══ Records supplied

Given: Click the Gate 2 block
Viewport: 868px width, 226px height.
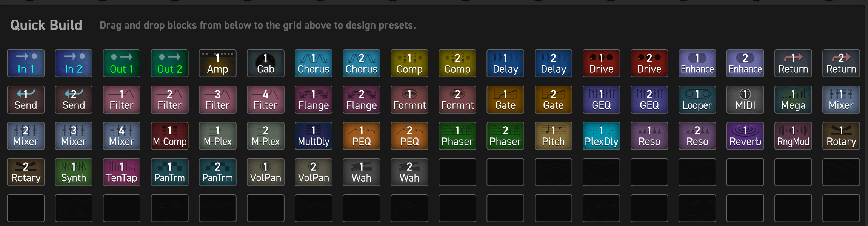Looking at the screenshot, I should pyautogui.click(x=553, y=99).
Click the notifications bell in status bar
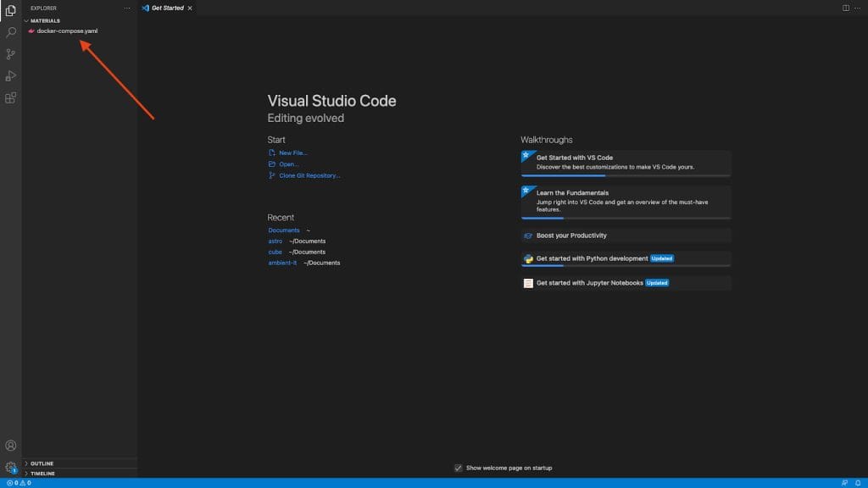868x488 pixels. tap(858, 483)
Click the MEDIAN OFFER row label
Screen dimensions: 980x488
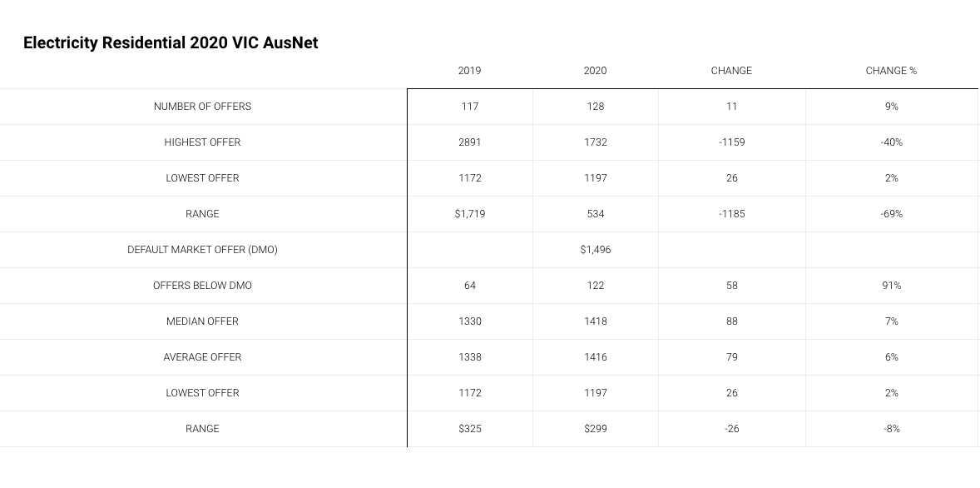point(202,321)
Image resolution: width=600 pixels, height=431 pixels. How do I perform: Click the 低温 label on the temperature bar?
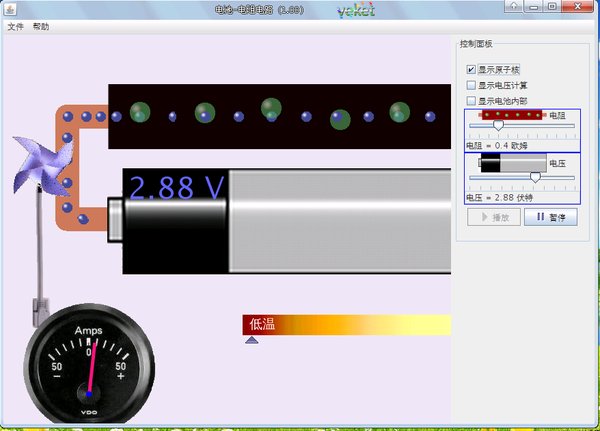(262, 324)
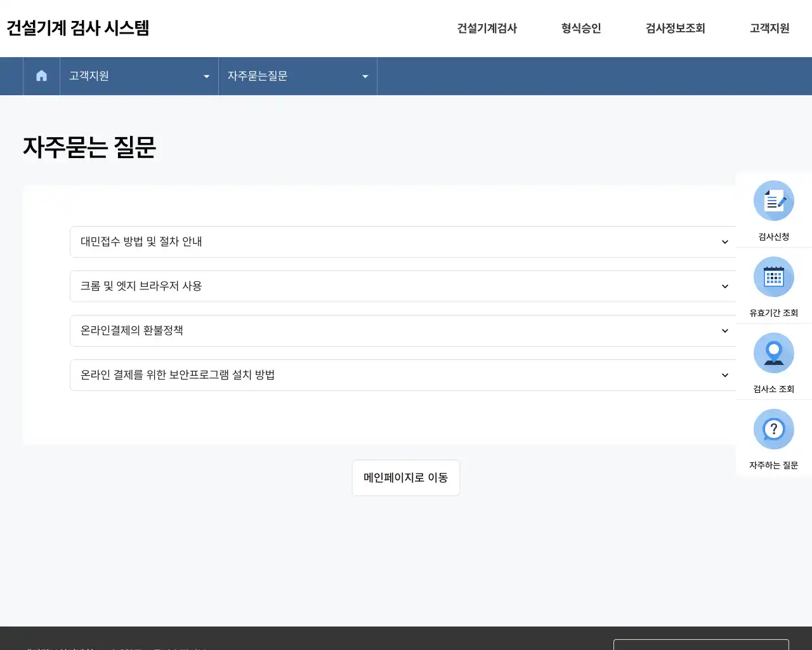Open the 고객지원 menu in the header

768,28
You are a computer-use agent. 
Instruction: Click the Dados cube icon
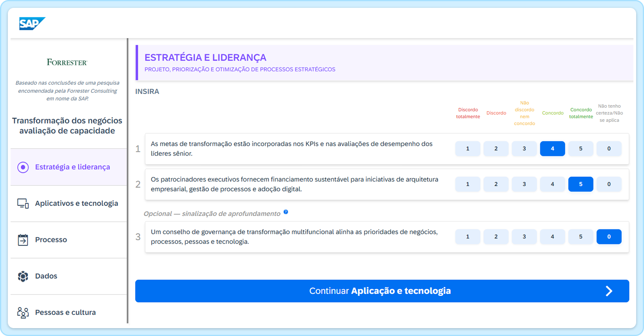[23, 276]
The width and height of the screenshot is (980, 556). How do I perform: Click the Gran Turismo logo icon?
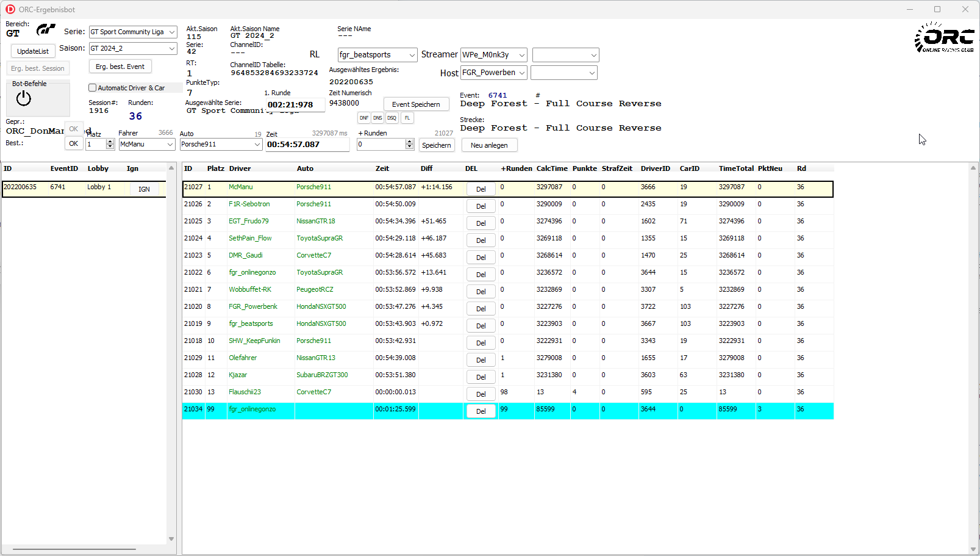click(x=46, y=30)
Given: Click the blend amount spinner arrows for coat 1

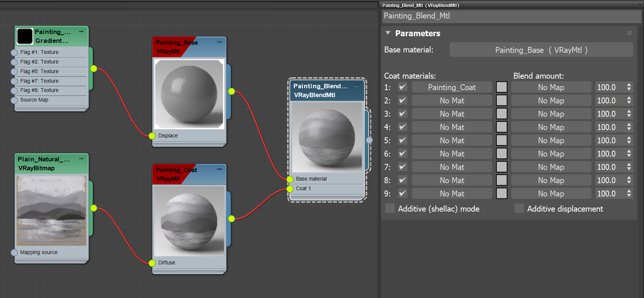Looking at the screenshot, I should [x=629, y=88].
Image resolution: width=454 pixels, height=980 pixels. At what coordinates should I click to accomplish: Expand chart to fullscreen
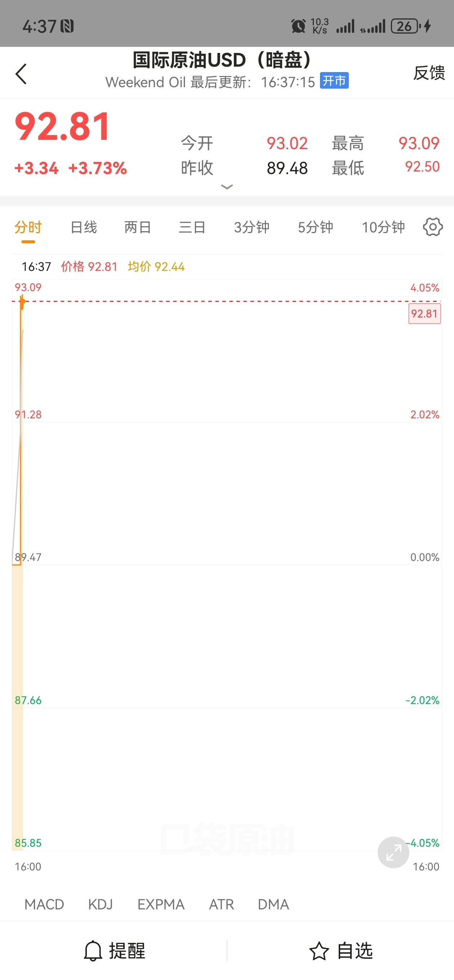coord(393,852)
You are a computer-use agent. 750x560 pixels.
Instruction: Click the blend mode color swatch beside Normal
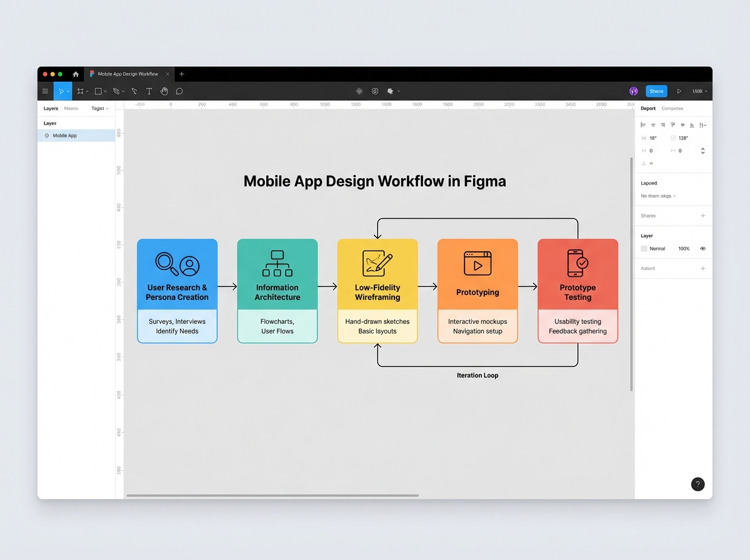(x=644, y=249)

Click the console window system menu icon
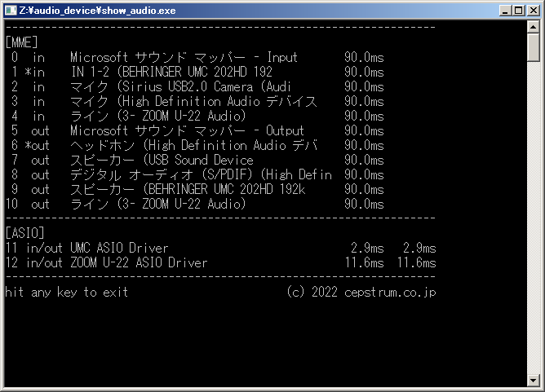point(11,11)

════

### Exercise goal
Show every line of the entries above where the word "computer" occurs.

### Answer
You are a computer-use agent. 
You are a computer-use agent. 750x560 pixels.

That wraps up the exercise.